The engraving layer is preferably cured by means of UV irradiation
prior to the application of the base layer. If the base layer (or
an optional intermediate layer, see below) is subsequently cured by
means of irradiation with electrons, the result is a firm bond
between the UV-cured lacquer and the electron-beam-cured lacquer,
with high interlaminate adhesion.
The properties of the laser-inscribable film, e.g. high resistance
to mechanical, physical and chemical effects, are good and similar
to those of conventional laser films. However, in contrast to the
production of the multilayer label described at the outset, there
is no need for any complicated coating procedure using a multiroll
system.
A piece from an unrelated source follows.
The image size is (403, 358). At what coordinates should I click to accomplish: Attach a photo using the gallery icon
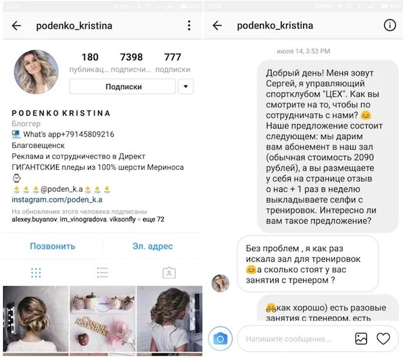pyautogui.click(x=361, y=339)
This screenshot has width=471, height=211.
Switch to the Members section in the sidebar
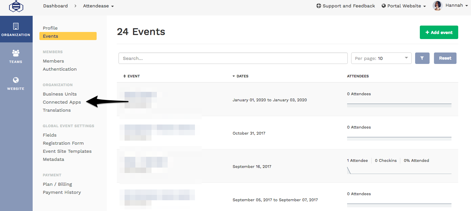coord(53,61)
Instead of the UV flexographic printing process, it is also
possible to use other commonly used printing techniques in order to
apply the engraving layer to the supportive backing film.
In one advantageous embodiment of the invention, the engraving
layer is applied by printing over the entire surface. The engraving
layer here may be of one color, in which case there is preferably
strong color contrast with respect to the color of the base layer
or of an intermediate layer (see below). In this case, the design
of the laser-inscribable film is similar to that of the
conventional multilayer label. The film can be inscribed with the
aid of a laser (e.g. a Nd:YAG laser or a CO.sub.2 laser), by
ablating the engraving layer in certain places; if there is strong
color contrast between the engraving layer and the layer situated
thereunder, the legibility of the inscription is particularly
good.
However, the engraving layer may also be applied by printing in two
or more colors over the entire surface, because the printing
techniques for applying the engraving layer are versatile. By way
of example, there may be two, or more than two, contrasting colors
which run longitudinally on the laser-inscribable film, i.e. in
that direction in which the engraving layer is applied by printing.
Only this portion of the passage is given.